The Recovery One Time Password is used as a means of recovery to allow you to change your master password and gain access to your LastPass vault if your master password is ever forgotten. Since your vault is encrypted, this is the key that is used to decrypt it during account recovery. Learn more about ROTPs.

Create ROTPs from your desktop using the LastPass website

Go to the LastPass login page at https://lastpass.com/?ac=1.
Enter your email address and master password, then click Log In.

Results: You have successfully logged in to your vault and created a Recovery One Time Password for this specific web browser.

Create ROTPs from your desktop using the web browser extension

About this task: To get the most out of ROTPs, log in to the LastPass browser extension and/or LastPass website...

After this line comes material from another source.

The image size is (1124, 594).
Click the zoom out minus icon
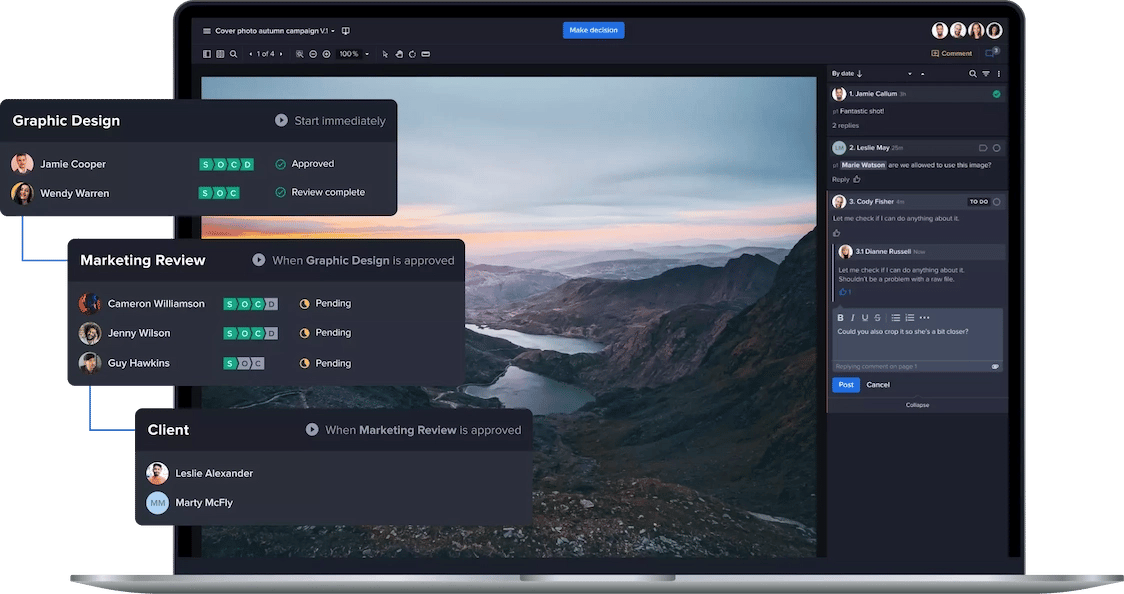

On as many web browsers and trusted devices available to you
On any web browser where you have cleared your browser cache – clearing your browser cache invalidates your ROTP, but logging in to the extension and/or LastPass website recreates it
On web browsers you don't normally use – you are less likely to clear your browser cache on a browser you don't often use

Install the LastPass browser extension (download here).
Click the inactive LastPass icon in your web browser toolbar.
Enter your email address and master password.
Click Log In.
Result: An active LastPass icon indicates a successful login, and you have created a Recovery One Time Password for this specific browser.

What to do next: Create new Recovery One Time Passwords on trusted devices (strongly recommended)

Create new Recovery One Time Passwords for account recovery (in case your master password is ever forgotten) by doing the following:

Log out of LastPass on every trusted computer and/or mobile device where you have installed LastPass and accessed your LastPass vault. You can check your active sessions for all devices.
Log back in with your new master password.

What to do next: If you are using a public/untrusted computer (recommended)

Clear the browser cache on all web browsers where you accessed LastPass in order to clear the Recovery One Time Password that was created from accessing the LastPass website.

What to do next: If you use temporary, one-time passwords (optional)

Generate new temporary, one-time passwords because all OTPs you generated previously are now invalidated and no longer listed due to your vault being re-encrypted from your master password change.

Create ROTPs from your mobile device

For mobile devices, the Recovery One Time Password works via mobile account recovery, which uses biometrics for face recognition or fingerprint identification in order for you to change your master password. Please see account recovery setup instructions for iOS or Android.